News

Economic study to assess relocation of Shepparton’s aerodrome

By Thomas Moir

A study into the viability of bringing passenger flights and air freight services to Shepparton could soon be set for launch.

But relocating Shepparton’s aerodrome to open these possibilities is expected to cost somewhere in the altitude of $100million, almost double the project cost estimated last year.

An economic study is set to soon take flight to help assess the benefits the aerodrome relocation project will land for the region.

The possibility to more directly access export markets, airfreight routes and the validity of an intercity passenger service mark key opportunities to be assessed.

‘‘To take advantage of opportunities for both passenger and freight movements, then we need to start looking at developing an airport that would accommodate both passenger and freight movements,’’ Greater Shepparton City Council’s sustainable development director Geraldine Christou said.

‘‘One of things we need to do is undertake an economic benefit analysis in relation to the relocation of the aerodrome.’’

Ms Christou said the outcome of the feasibility study might help dictate key opportunities and highlight which elements of a relocation would be prioritised.

‘‘That will provide us with... the most lucrative opportunities to pursue and that will assist us in trying to attract funding in relation to relocation,’’ she said.

‘‘And how any future relocation would be staged.’’

If it determines passenger flights were the most lucrative option to develop, Ms Christou said that could be worked into the project’s first stage.

She envisaged a partnership approach between the council and other tiers of government to undertake the mooted economic benefit analysis, which would, in turn, inform the council’s ask to other tiers of government.

The study would ask the question, ‘‘is there an opportunity to attract an airline to develop commercial flights?’’ Ms Christou said.

It would also consider what the demand for air freight and passenger flights was now, and also what the demand would be in the future, taking variables like potential rail developments into account.

In a council ‘‘ask of government’’ document from last year, the relocation project was estimated at $52million.

Ms Christou this week said the project was likely to cost closer to $100million.

Council received a feasibility study in 2016.

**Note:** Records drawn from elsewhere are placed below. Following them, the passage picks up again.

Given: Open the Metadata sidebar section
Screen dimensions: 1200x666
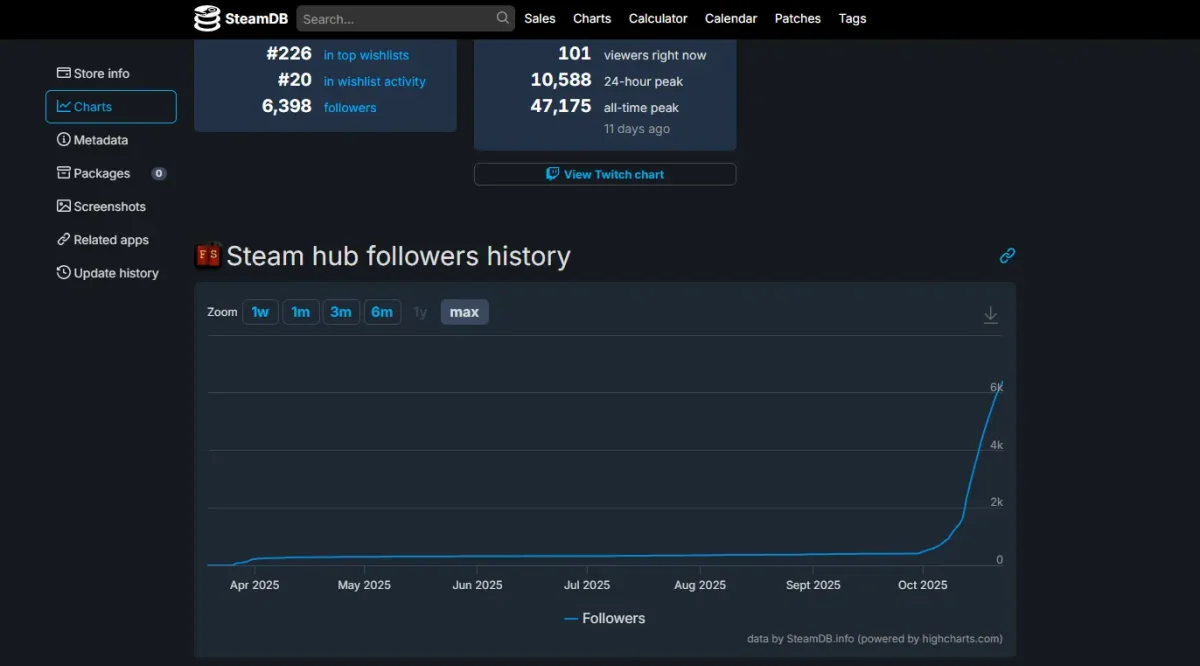Looking at the screenshot, I should click(100, 140).
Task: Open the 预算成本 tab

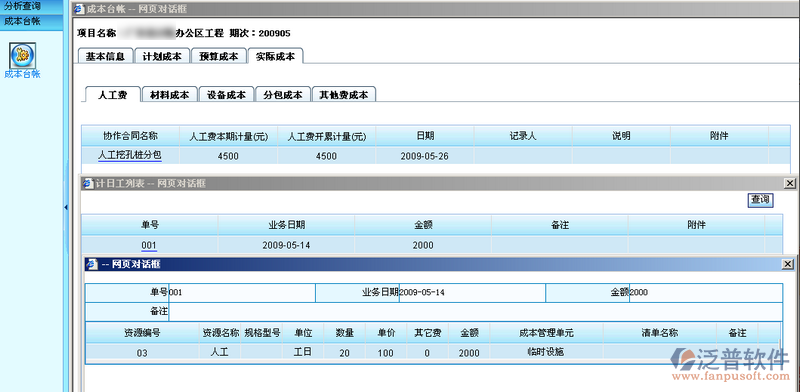Action: pyautogui.click(x=218, y=56)
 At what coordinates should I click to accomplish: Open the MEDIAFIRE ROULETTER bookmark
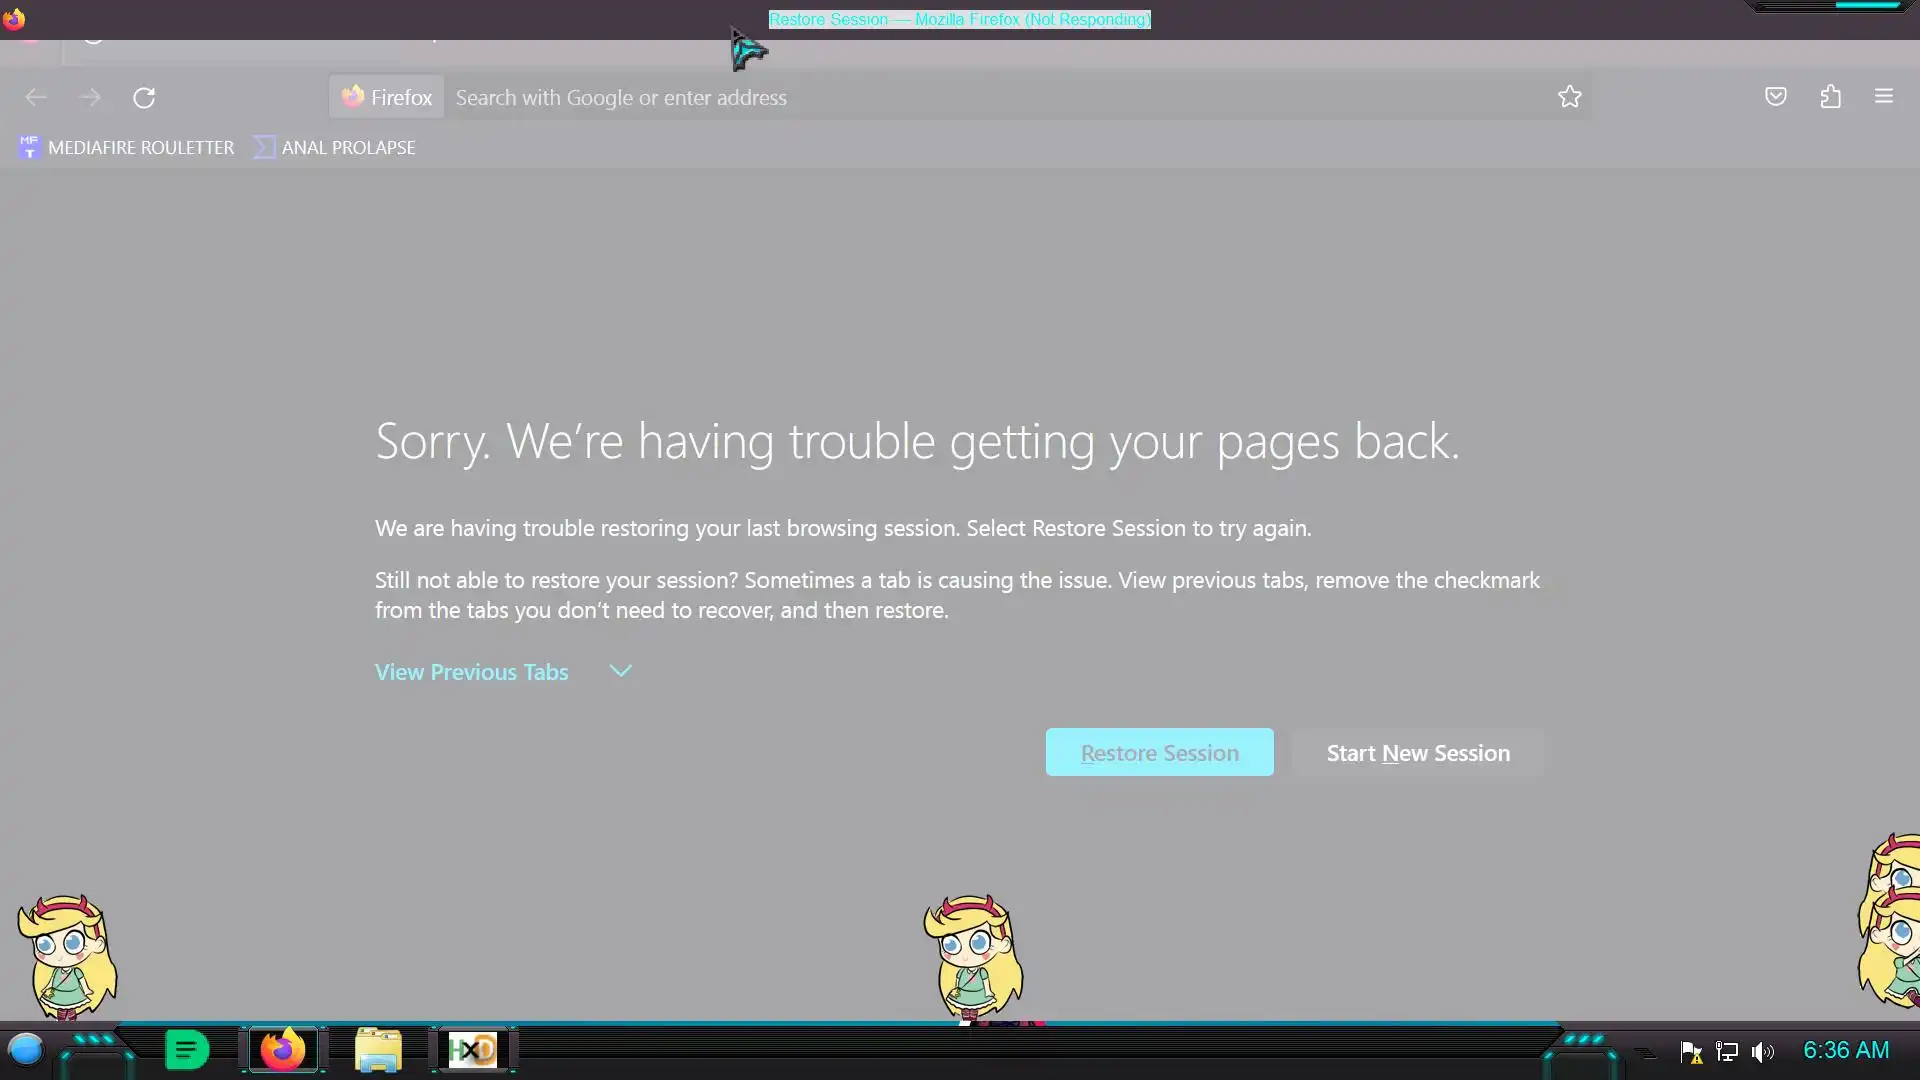[x=126, y=147]
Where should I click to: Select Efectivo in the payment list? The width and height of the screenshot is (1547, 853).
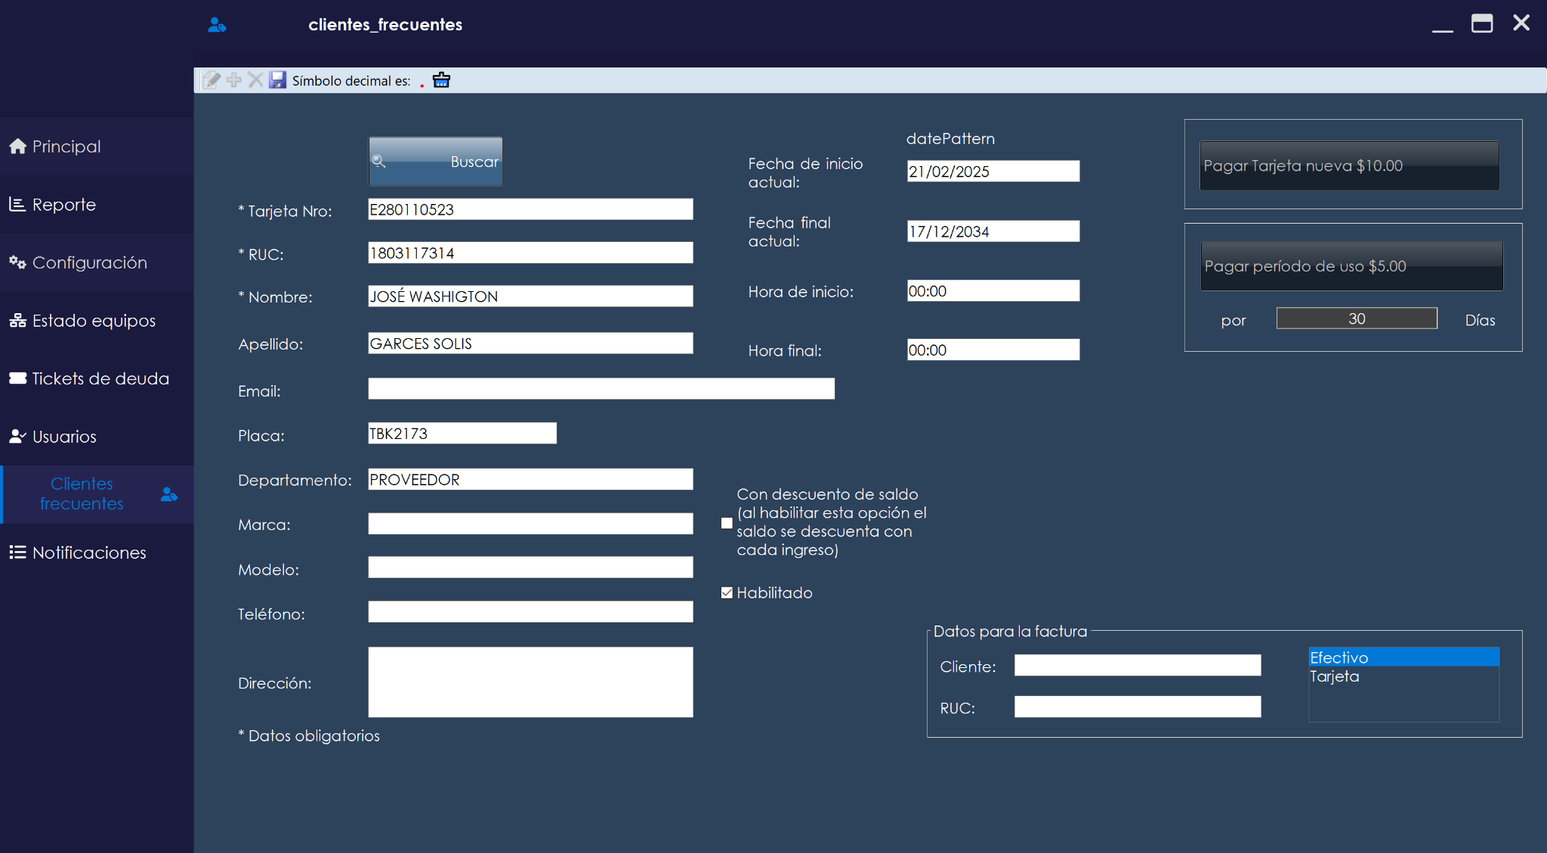point(1339,657)
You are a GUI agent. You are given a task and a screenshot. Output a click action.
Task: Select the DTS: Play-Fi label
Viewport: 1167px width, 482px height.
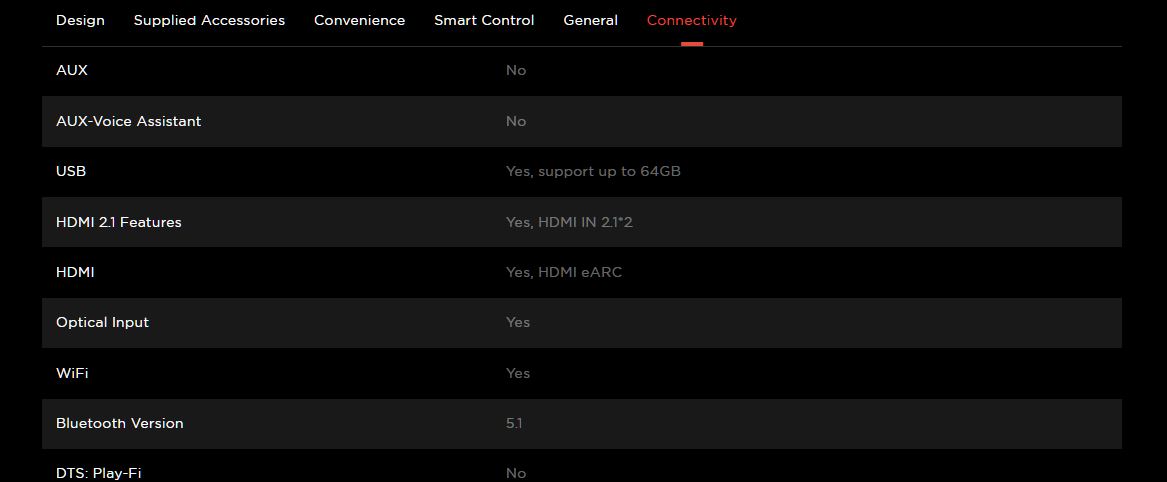pyautogui.click(x=98, y=473)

The council director highlighted a number of issues with the current facility, including it being surrounded by residential development, and the existing runway being insufficient for bigger planes to land.

‘‘If we want to attract larger planes, and get a passenger service, or freight service, we need a longer and stronger runway,’’ Ms Christou said.

‘‘If we’re looking at expanding that opportunity, we need to look at other locations.’’

The council would not be drawn on any update on potential sites for a relocated airport facility.

Ms Christou described the existing facility as ‘‘fit for purpose’’ but added opportunities needed to be looked at ‘‘to secure the future of this region’’.

‘‘We are restricted... our current location limits our commercial potential,’’ she said.

‘‘And of course being surrounded by residential and commercial developments restricts our ability to extend the main runway.’’

The existing aerodrome supports aircraft under 5700kg and is used for limited freight and charter services.

The goal is for a runway longer than 2km, the development of key freight links and the possibility of direct flights to Asia for exports.